A seleção de Portugal começou a preparação para a Copa do Mundo de 2026 com uma escolha atípica: uma lista final de 27 convocados que inclui quatro goleiros. Diogo Costa, José Sá e Rui Silva formam o trio titular esperado; Ricardo Velho junta-se ao grupo como reserva extra. A opção respeita o regulamento da Fifa, que prevê pelo menos três goleiros no elenco, mas também prevê tratamento específico para substituições de arqueiros durante o torneio.

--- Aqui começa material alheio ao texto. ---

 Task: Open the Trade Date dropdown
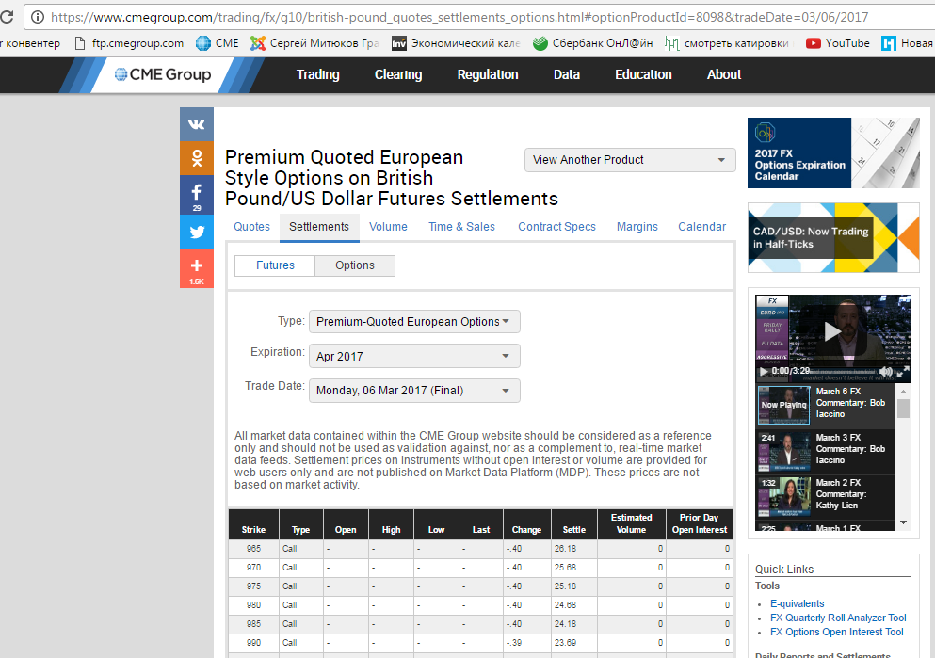click(x=414, y=391)
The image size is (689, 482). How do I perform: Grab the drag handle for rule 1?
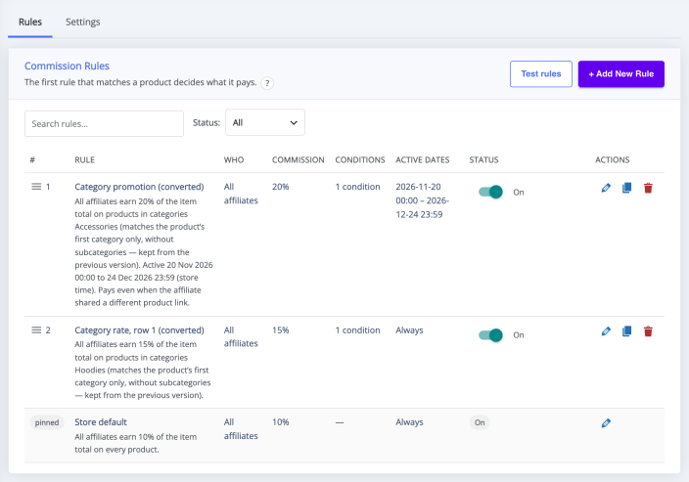(36, 187)
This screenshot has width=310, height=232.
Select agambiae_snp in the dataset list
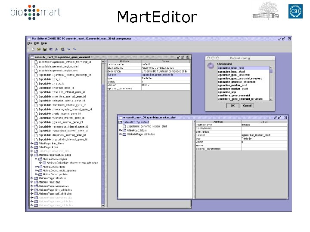227,92
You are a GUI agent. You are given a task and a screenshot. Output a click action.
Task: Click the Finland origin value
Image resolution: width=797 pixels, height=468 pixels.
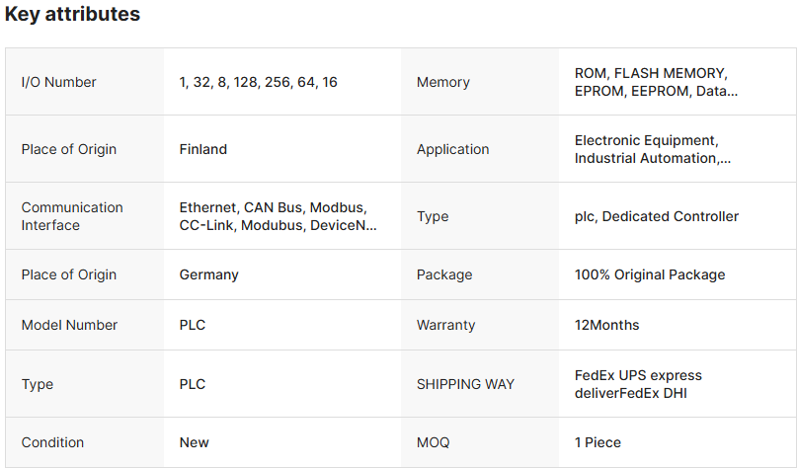coord(203,149)
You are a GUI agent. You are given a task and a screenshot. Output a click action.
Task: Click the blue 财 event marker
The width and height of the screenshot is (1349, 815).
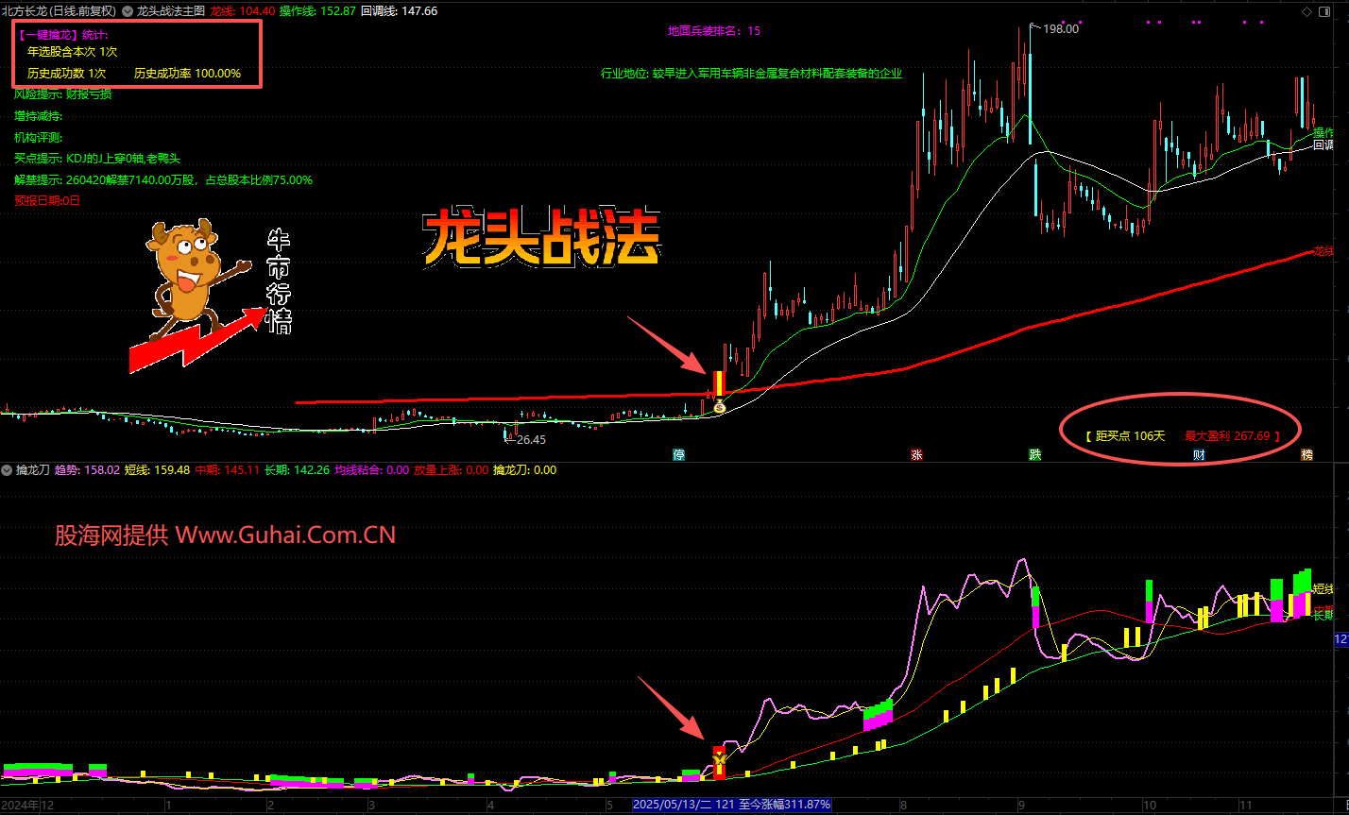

O artigo 24.3 do regulamento permite que uma equipe substitua um goleiro a qualquer momento da Copa em caso de lesão, diferindo do prazo de 24 horas antes da estreia que vale para jogadores de linha. É essa exceção que motivou Martínez a ampliar a lista. Velho não pode, formalmente, figurar no banco de reservas nos jogos, mas treina com a equipe e está à disposição caso Costa, Sá ou Rui Silva sofram problema físico durante a competição.

A estratégia não é isolada: entre as seleções já divulgadas, Argélia e Egito também anunciaram quatro goleiros. Portugal iniciou o ciclo de preparação com 23 jogadores, enquanto Vitinha, João Neves, Nuno Mendes e Gonçalo Ramos — os quatro do Paris Saint-Germain — se apresentarão após o amistoso contra o Chile, marcado para 6 de junho. O país integra o Grupo K da Copa, com Colômbia, RD Congo e Uzbequistão; a estreia será contra os congoleses, em Houston, no dia 17 de junho às 14h (horário de Brasília).

Do ponto de vista técnico, a convocação é uma medida pragmática: garante cobertura para a posição mais sensível sem violar o teto de seleção. Politicamente e administrativamente, é também um sinal de que as seleções estão usando a margem regulatória para reduzir riscos em um campeonato de alta intensidade. Resta ver se a alternativa será acionada ou ficará apenas como precaução ao longo do torneio.